ON top of the health problems posed by the COVID-19 pandemic, the country has had to face other problems, many related to the national economy and to the basic needs of livelihood among the people.
The pandemic has started to ease in our country, largely through the imposition of government restrictions that limited contacts between people that allow the virus to jump from one person to another through aerosols in the breath of infected people.
Vaccinations will hasten the process of eliminating the danger.
But the rich nations have been able to corner most of the still limited supply of vaccines in the world. The Philippines will start receiving some this month, partly with the assistance of the World Health Organization, but not in substantial numbers. With our 110-million population, many of our people are likely to get vaccine protection only by next year.
In the meantime, the process of national economic recovery must proceed.
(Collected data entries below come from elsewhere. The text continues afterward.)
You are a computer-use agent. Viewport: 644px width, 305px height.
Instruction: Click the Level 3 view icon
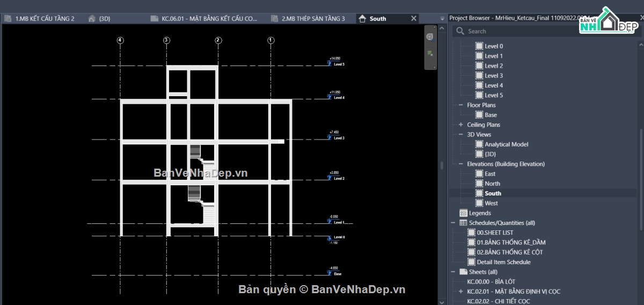click(479, 76)
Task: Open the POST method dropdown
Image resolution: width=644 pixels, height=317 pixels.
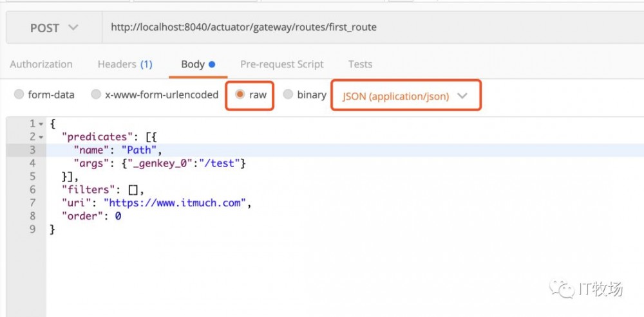Action: tap(53, 28)
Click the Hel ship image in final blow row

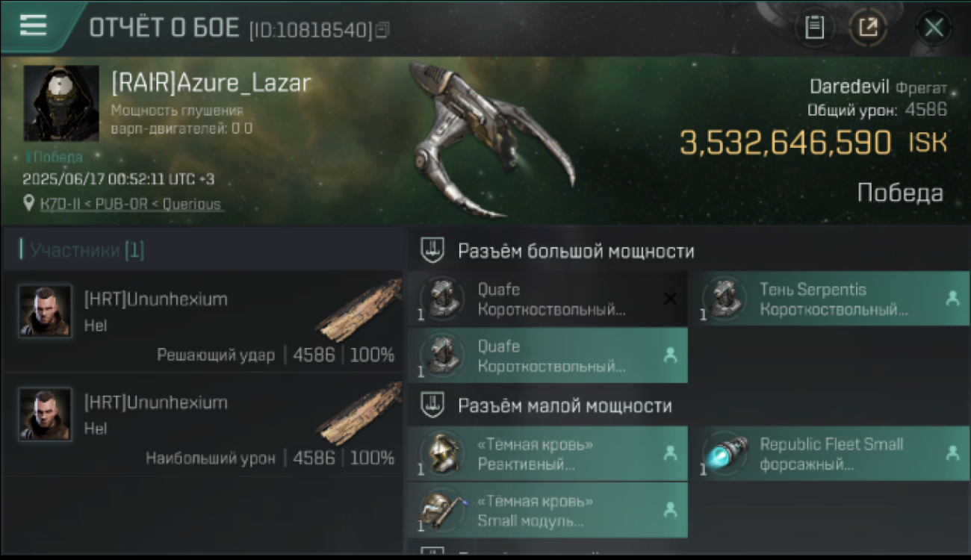(x=359, y=310)
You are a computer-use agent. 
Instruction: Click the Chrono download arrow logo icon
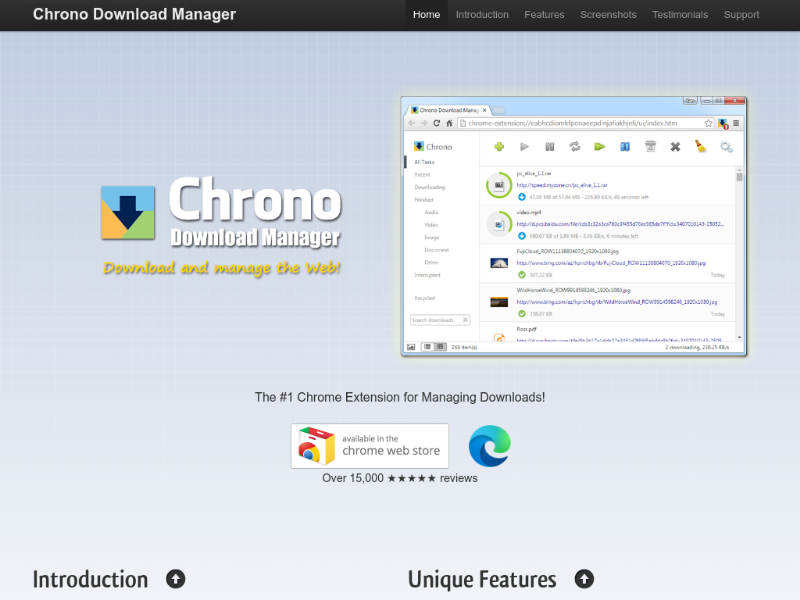[128, 213]
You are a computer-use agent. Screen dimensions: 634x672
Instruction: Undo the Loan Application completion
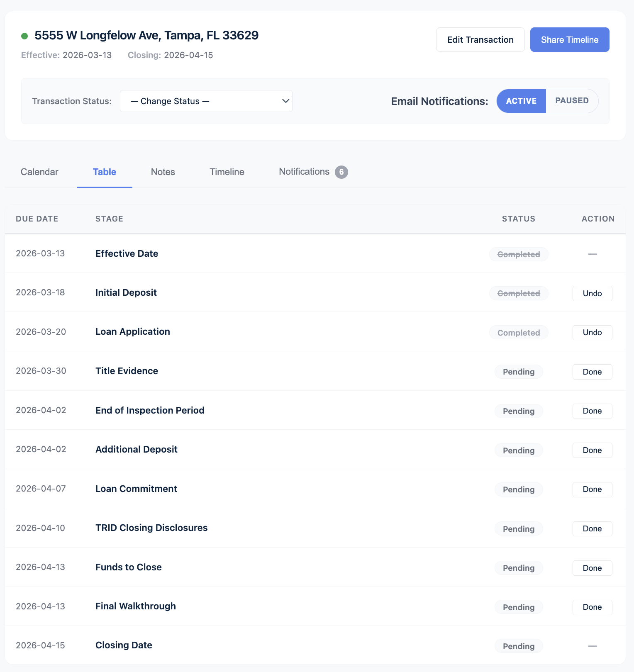pyautogui.click(x=592, y=332)
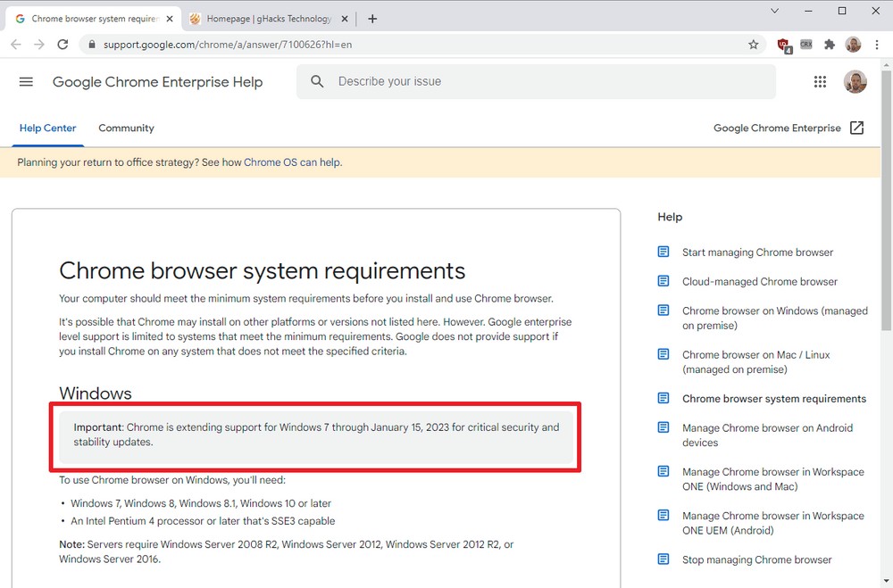Open the Chrome OS can help link
Image resolution: width=893 pixels, height=588 pixels.
click(x=292, y=162)
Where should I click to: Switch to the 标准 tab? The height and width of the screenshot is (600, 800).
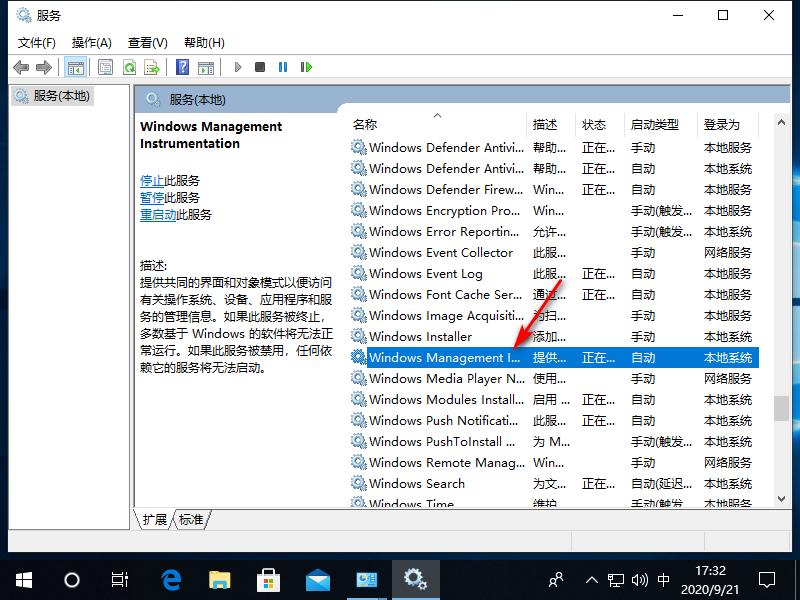point(191,519)
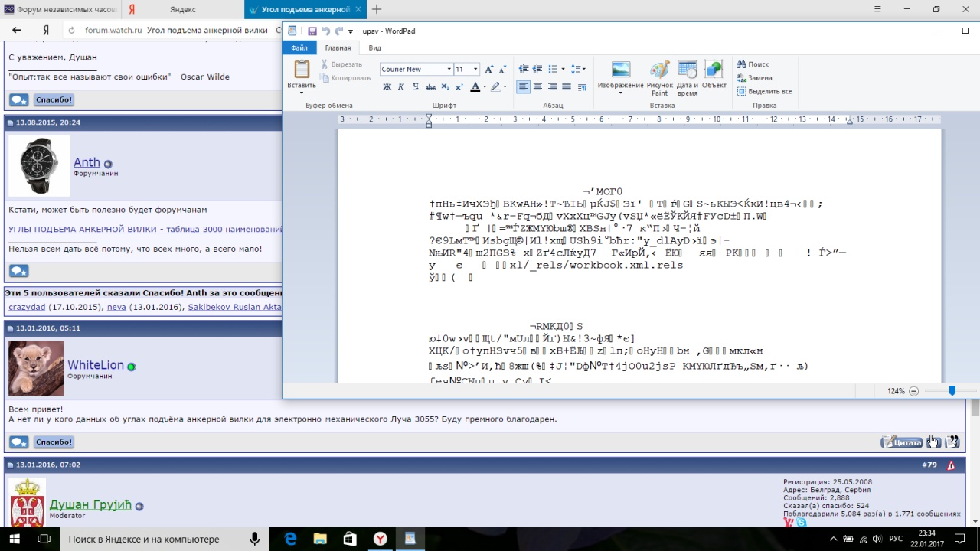Screen dimensions: 980x551
Task: Open the Courier New font name dropdown
Action: tap(449, 69)
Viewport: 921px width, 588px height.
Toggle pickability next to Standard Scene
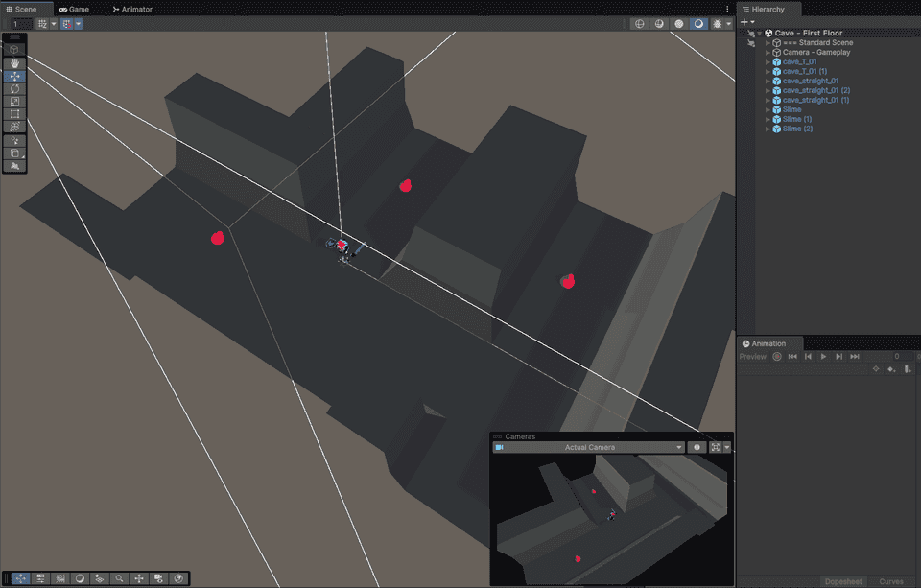(x=751, y=43)
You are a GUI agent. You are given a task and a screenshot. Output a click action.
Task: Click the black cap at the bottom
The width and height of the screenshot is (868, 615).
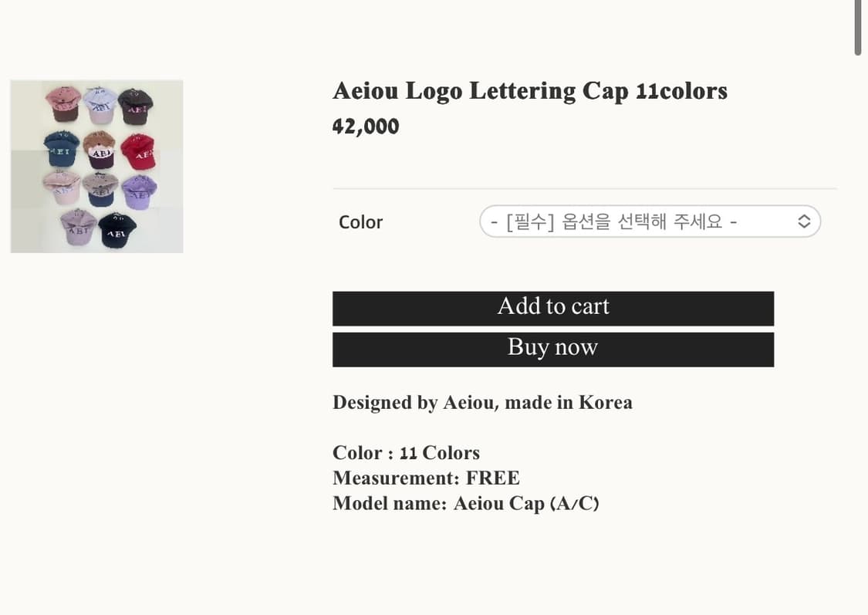[116, 230]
Our closed industries and businesses must start reopening, so that the millions of people who lost their jobs this past year can start going back to work.
The problem of providing for livelihood for our people, unfortunately, is being worsened this year by a substantial increase in the country’s labor force, as the first batch of students in the K-to-12 education program will be graduating in 2022, Cabinet Secretary Karlo Nograles said last Friday.
He spoke at the launching of a National Employment Recovery Strategy Task Force, aimed at creating employment opportunities at this time of the pandemic. The task force includes officials of a major part of the government bureaucracy – the Departments of Labor and Employment, Trade and Industry, Transportation, Tourism, Budget and Management – along with Education, Interior and Local Government, Social Welfare and Development, Science and Technology, Technical Education and Skills Development.
The task force will concentrate on the generation of job opportunities. Some will be set up within the government structure, but a great deal of effort will go into supporting existing and emerging private businesses. “We are looking forward to a stronger engagement with our shareholders in the private business sector, labor and employer groups, so that as one, we heal, recover, and enjoy the fruits of a recharged and reinvigorated labor market,” said Labor Secretary Silvestre Bello III.
We look forward to the efforts of this task force. In the total effort for national recovery, the government is striving to revive the national economy.
But it has now launched a special program focused on the needs of the people, most especially their most basic need for employment and livelihood.